Studio album by Chicago Underground Trio
- Released: March 30, 1999
- Recorded: May 1 & 2, 1998
- Studio: Riverside Studio, Chicago, IL
- Genre: Jazz
- Length: 63:36
- Label: Delmark DE-511
- Producer: Steve Krasinsky, Rob Mazurek, Chad Taylor, Noel Kupersmith, Bundy K. Brown

Chicago Underground Trio chronology
|  | Possible Cube (1999) | Flamethrower (1999) |

Rob Mazurek chronology
| 12° of Freedom (1998) | Possible Cube (1999) | Utonian Automatic (1998) |

= Possible Cube =

Possible Cube is an album by Chicago Underground Trio which was recorded in 1999 and released on the Delmark label.

==Reception==

In his review for AllMusic, Michael G. Nastos states: "the trio weaves in and out of improvisations and written passages quite effectively and holds a certain degree of interest if one pays close attention. ... This second recording from the Trio shows no lack of imagination or resolve, though the pure musical content might leave some creative music listeners wanting for the third, hopefully breakthrough effort that must come from these talented, challenged sonic explorers".
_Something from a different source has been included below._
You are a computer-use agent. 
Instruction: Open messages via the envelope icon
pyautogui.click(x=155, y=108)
Adam Shatz of The New York Times wrote: "This graceful collage of free jazz and art rock has refreshingly little in common with the electric jazz of Miles Davis, whose ghost tends to hover over such experiments. Instead of looking to funk for inspiration, the trio delves into the ethereal textures of modern electronica. And the astonishing thing is that the record doesn't sound like an experiment. Where most jazz-rock fusions feel awkwardly hyphenated, this one is naturally hybrid."
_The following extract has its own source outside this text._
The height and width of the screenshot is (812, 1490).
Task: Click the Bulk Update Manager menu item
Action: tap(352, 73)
The Wire included the album in their "1999 Rewind" listing the 50 best albums of the year.

Professional ratings
Review scores
| Source | Rating |
| AllMusic |  |

==Track listing==
All compositions by Rob Mazurek except where noted
1. "Othello" (Chad Taylor) – 8:58
2. "Shaw Town" (Mazurek, Taylor, Kupersmith) – 3:26
3. "O Balanco" – 1:09
4. "Nude Anthem" – 3:52
5. "The Enormous Room" – 4:20
6. "Pisces" (Taylor) – 3:21
7. "Into Another You" (Taylor, Kupersmith, Mazurek, Jeff Parker) – 14:21
8. "Pássaros" – 0:42
9. "O Sino" – 1:13
10. "LMNO" – 2:12
11. "Munir E Salete" – 1:48
12. "Teletransportation Unit 3" (Kupersmith, Mazurek, Parker) – 4:55
13. "Future Ancestors" (Taylor) – 5:17
14. "Energia" (Taylor, Kupersmith, Mazurek) – 1:45
15. "Arthur Na Igreja" – 0:36
16. "Leonardo" – 0:31
17. "La Jetée" (Parker) – 5:20

==Personnel==
- Rob Mazurek – cornet, electronics, vibraphone, Vietnamese marimba, organ
- Noel Kupersmith – bass, vibraphone
- Chad Taylor – percussion, vibraphone
- Jeff Parker – acoustic guitar, organ (tracks 2, 7 & 12)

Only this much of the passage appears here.